■ Job:
Copy the forum post starting with "I would have" and going on through "Core Gold ?", but change "tangible net asset value" to "book value".

Core Gold Inc is a gold mining company based in Canada with all operations in Southern Ecuador. The company primarily explores for gold and silver. Some of its projects includes Zaruma Mine & Portovelo Mill, Dynasty Goldfield and Copper Duke Project.


OTCQX:DMMIF - Post by User

Comment by Tadon Dec 17, 2019 9:36am
132 Views
Post# 30462910

RE:RE:Core Gold News Release .....

RE:RE:Core Gold News Release .....Questions;

What caused the changes in the final offer from the original offer that was submitted on September 2,  2019 ? 

The September 2, 2019 offer appears to be very similar to the original Zhaojin Mining Company's offer that Keith Piggott made public in March 2019. 

I would have to conclude that the "Interested Party" is indeed Zhaojin MIning Company. 

This (Zhaojin Mining Company) offer from September was VASTLY SUPERIOR to what is now staring us in the face with the Titan MInerals confetti paper offer. As Previously posted, Titan MInerals shares have no more than about A$0.01 - A$0.02 per share in tangible net asset value.

ANYTHING, EVEN A JOINT VENTURE AGREEMENT OR TWO PROVIDING CASH UPFRONT WOULD BE BETTER THAN  ALMOST 900 MILLION PIECES OF TITAN CONFETTI PAPER SHARES 

What caused the interested party (Zhaojin Mining Company) to reduce its offer to Core Gold ?

I am forced to think that certain members of Core Gold's board of directorrs deliberately sabotaged the negotiation process. If this was the interested party's intiial offer, what type of games were certain Core Gold board members playing that would cause Zahojin Mining Companyt to reduce their bid, as opposed some improvements to their original offer in subsequent negotiations ?  

There had to have been some other incident(s) during the negotiation process, besides the signing of lock-up agreements by Javier Reyes and Gregg Sedun to have caused Zhaojin MIning Company to reduce their bid and place more restrictive conditions on the final offer because Zhaojin MIning Company could not trust certain directors of Core Gold's board were bargaining in good faith. 


The original September 2, 2019 non-binding proposal from the Interested Party had the following key terms (the "Original September Proposal"):

  • C$0.225 in cash per Core Gold common share.

■ Information provided:
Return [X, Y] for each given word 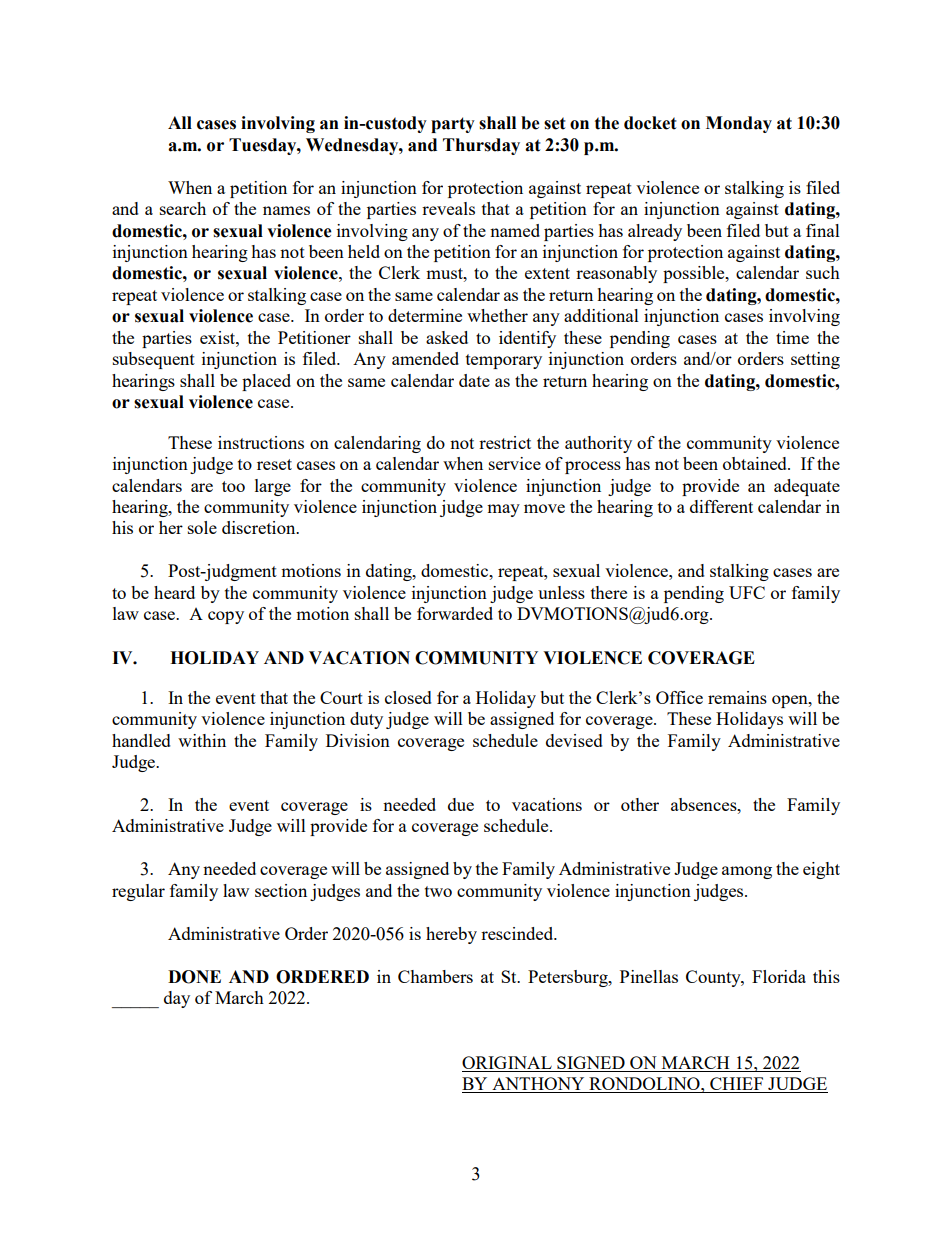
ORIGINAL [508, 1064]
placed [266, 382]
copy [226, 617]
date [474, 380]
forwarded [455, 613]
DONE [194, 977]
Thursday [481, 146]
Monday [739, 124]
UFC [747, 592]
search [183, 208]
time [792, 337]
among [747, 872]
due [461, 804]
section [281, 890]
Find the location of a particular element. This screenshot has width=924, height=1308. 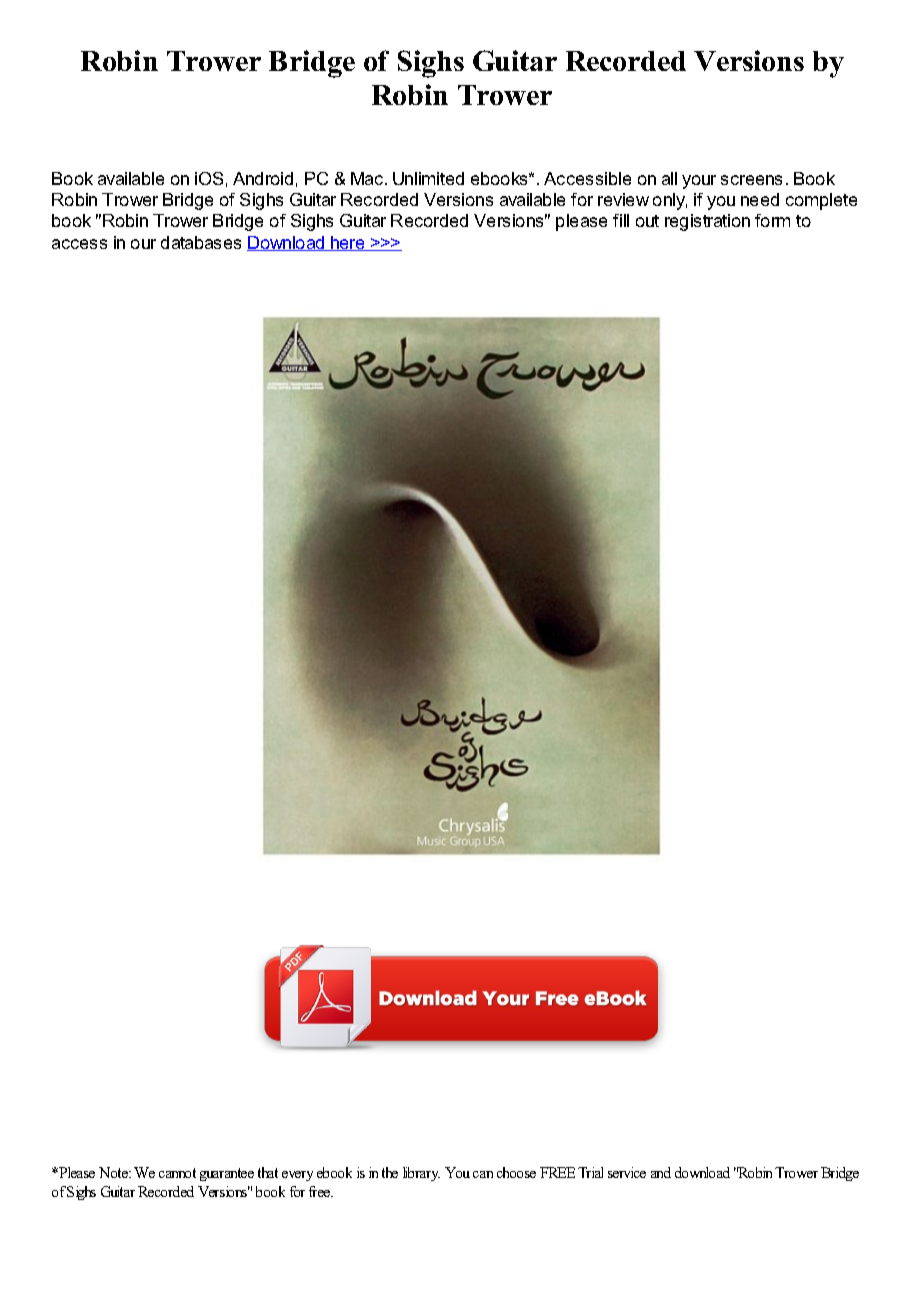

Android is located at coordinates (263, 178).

■ Exercise solution:
I would have to conclude that the "Interested Party" is indeed Zhaojin MIning Company. 

This (Zhaojin Mining Company) offer from September was VASTLY SUPERIOR to what is now staring us in the face with the Titan MInerals confetti paper offer. As Previously posted, Titan MInerals shares have no more than about A$0.01 - A$0.02 per share in book value.

ANYTHING, EVEN A JOINT VENTURE AGREEMENT OR TWO PROVIDING CASH UPFRONT WOULD BE BETTER THAN  ALMOST 900 MILLION PIECES OF TITAN CONFETTI PAPER SHARES 

What caused the interested party (Zhaojin Mining Company) to reduce its offer to Core Gold ?